# [Your objective]
Go through the listing and retype each line exactly.
** Input follows **
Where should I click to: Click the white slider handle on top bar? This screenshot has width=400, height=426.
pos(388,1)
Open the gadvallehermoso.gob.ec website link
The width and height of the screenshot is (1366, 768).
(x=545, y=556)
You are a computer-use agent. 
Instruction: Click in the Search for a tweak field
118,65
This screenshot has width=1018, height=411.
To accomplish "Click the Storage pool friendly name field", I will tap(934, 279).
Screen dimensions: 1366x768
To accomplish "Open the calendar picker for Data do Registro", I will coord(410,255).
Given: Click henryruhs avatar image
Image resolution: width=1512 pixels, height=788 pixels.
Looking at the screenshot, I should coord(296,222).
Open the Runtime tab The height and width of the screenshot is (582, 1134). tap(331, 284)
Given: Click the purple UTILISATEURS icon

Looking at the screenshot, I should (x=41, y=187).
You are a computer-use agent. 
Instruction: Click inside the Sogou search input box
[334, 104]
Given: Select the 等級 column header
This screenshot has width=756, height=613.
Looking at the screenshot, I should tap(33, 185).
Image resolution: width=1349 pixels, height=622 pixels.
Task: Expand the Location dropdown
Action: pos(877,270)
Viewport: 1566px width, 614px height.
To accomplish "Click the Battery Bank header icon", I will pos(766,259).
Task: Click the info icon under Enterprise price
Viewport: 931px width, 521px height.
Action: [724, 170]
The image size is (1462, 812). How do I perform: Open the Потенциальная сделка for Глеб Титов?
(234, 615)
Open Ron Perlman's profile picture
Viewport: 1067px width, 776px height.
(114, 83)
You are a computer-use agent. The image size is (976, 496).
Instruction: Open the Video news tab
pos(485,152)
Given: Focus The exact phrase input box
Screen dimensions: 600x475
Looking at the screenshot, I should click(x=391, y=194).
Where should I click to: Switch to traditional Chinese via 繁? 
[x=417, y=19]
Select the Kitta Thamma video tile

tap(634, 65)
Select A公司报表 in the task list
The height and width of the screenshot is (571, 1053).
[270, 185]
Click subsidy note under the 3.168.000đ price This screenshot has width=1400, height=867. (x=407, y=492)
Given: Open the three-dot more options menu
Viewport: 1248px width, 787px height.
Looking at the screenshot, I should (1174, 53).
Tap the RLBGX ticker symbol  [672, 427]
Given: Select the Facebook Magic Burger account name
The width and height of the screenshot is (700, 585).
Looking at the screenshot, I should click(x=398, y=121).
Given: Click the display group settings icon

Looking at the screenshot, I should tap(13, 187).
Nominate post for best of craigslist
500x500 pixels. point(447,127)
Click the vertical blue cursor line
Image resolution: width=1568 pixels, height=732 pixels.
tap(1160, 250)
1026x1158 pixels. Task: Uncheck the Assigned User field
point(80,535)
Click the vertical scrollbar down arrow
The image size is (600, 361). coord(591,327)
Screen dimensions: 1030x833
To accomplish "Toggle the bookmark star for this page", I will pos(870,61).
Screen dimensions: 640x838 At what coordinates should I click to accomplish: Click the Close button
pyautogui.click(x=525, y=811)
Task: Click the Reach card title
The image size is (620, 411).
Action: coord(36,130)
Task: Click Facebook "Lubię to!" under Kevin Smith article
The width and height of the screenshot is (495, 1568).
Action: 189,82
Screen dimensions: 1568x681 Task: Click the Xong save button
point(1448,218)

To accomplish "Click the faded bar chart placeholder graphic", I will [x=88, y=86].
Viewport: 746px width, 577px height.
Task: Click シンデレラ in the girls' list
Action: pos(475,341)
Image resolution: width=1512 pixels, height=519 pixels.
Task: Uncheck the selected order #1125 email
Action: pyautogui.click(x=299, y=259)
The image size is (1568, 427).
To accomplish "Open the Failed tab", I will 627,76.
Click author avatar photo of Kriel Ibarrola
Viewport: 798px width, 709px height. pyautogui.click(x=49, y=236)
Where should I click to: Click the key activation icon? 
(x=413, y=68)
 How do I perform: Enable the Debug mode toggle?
** End of Input **
# [Answer section]
Where should I click to: Click the white slider handle on top bar? This screenshot has width=400, height=426.
pos(388,1)
Open the gadvallehermoso.gob.ec website link
The width and height of the screenshot is (1366, 768).
(x=545, y=556)
You are a computer-use agent. 
Instruction: Click in the Search for a tweak field
118,65
This screenshot has width=1018, height=411.
To accomplish "Click the Storage pool friendly name field", I will tap(934, 279).
Screen dimensions: 1366x768
To accomplish "Open the calendar picker for Data do Registro", I will coord(410,255).
Given: Click henryruhs avatar image
Image resolution: width=1512 pixels, height=788 pixels.
Looking at the screenshot, I should coord(296,222).
Open the Runtime tab The height and width of the screenshot is (582, 1134). tap(331, 284)
Given: Click the purple UTILISATEURS icon

Looking at the screenshot, I should (x=41, y=187).
You are a computer-use agent. 
Instruction: Click inside the Sogou search input box
[334, 104]
Given: Select the 等級 column header
This screenshot has width=756, height=613.
Looking at the screenshot, I should tap(33, 185).
Image resolution: width=1349 pixels, height=622 pixels.
Task: Expand the Location dropdown
Action: pos(877,270)
Viewport: 1566px width, 614px height.
To accomplish "Click the Battery Bank header icon", I will pos(766,259).
Task: Click the info icon under Enterprise price
Viewport: 931px width, 521px height.
Action: [724, 170]
The image size is (1462, 812). How do I perform: Open the Потенциальная сделка for Глеб Титов?
(234, 615)
Open Ron Perlman's profile picture
Viewport: 1067px width, 776px height.
(114, 83)
You are a computer-use agent. The image size is (976, 496).
Instruction: Open the Video news tab
pos(485,152)
Given: Focus The exact phrase input box
Screen dimensions: 600x475
Looking at the screenshot, I should click(x=391, y=194).
Where should I click to: Switch to traditional Chinese via 繁? 
[x=417, y=19]
Select the Kitta Thamma video tile

tap(634, 65)
Select A公司报表 in the task list
The height and width of the screenshot is (571, 1053).
[270, 185]
Click subsidy note under the 3.168.000đ price This screenshot has width=1400, height=867. (x=407, y=492)
Given: Open the three-dot more options menu
Viewport: 1248px width, 787px height.
Looking at the screenshot, I should (1174, 53).
Tap the RLBGX ticker symbol  [672, 427]
Given: Select the Facebook Magic Burger account name
The width and height of the screenshot is (700, 585).
Looking at the screenshot, I should click(x=398, y=121).
Given: Click the display group settings icon

Looking at the screenshot, I should tap(13, 187).
Nominate post for best of craigslist
500x500 pixels. point(447,127)
Click the vertical blue cursor line
Image resolution: width=1568 pixels, height=732 pixels.
tap(1160, 250)
1026x1158 pixels. Task: Uncheck the Assigned User field
point(80,535)
Click the vertical scrollbar down arrow
The image size is (600, 361). coord(591,327)
Screen dimensions: 1030x833
To accomplish "Toggle the bookmark star for this page", I will pos(870,61).
Screen dimensions: 640x838 At what coordinates should I click to accomplish: Click the Close button
pyautogui.click(x=525, y=811)
Task: Click the Reach card title
The image size is (620, 411).
Action: coord(36,130)
Task: Click Facebook "Lubię to!" under Kevin Smith article
The width and height of the screenshot is (495, 1568).
Action: 189,82
Screen dimensions: 1568x681 Task: Click the Xong save button
point(1448,218)

To accomplish "Click the faded bar chart placeholder graphic", I will [x=88, y=86].
Viewport: 746px width, 577px height.
Task: Click シンデレラ in the girls' list
Action: pos(475,341)
Image resolution: width=1512 pixels, height=519 pixels.
Task: Uncheck the selected order #1125 email
Action: pyautogui.click(x=299, y=259)
The image size is (1568, 427).
To accomplish "Open the Failed tab", I will 627,76.
Click author avatar photo of Kriel Ibarrola
Viewport: 798px width, 709px height. pyautogui.click(x=49, y=236)
Where should I click to: Click the key activation icon? 
(x=413, y=68)
 How do I perform: Enable the Debug mode toggle?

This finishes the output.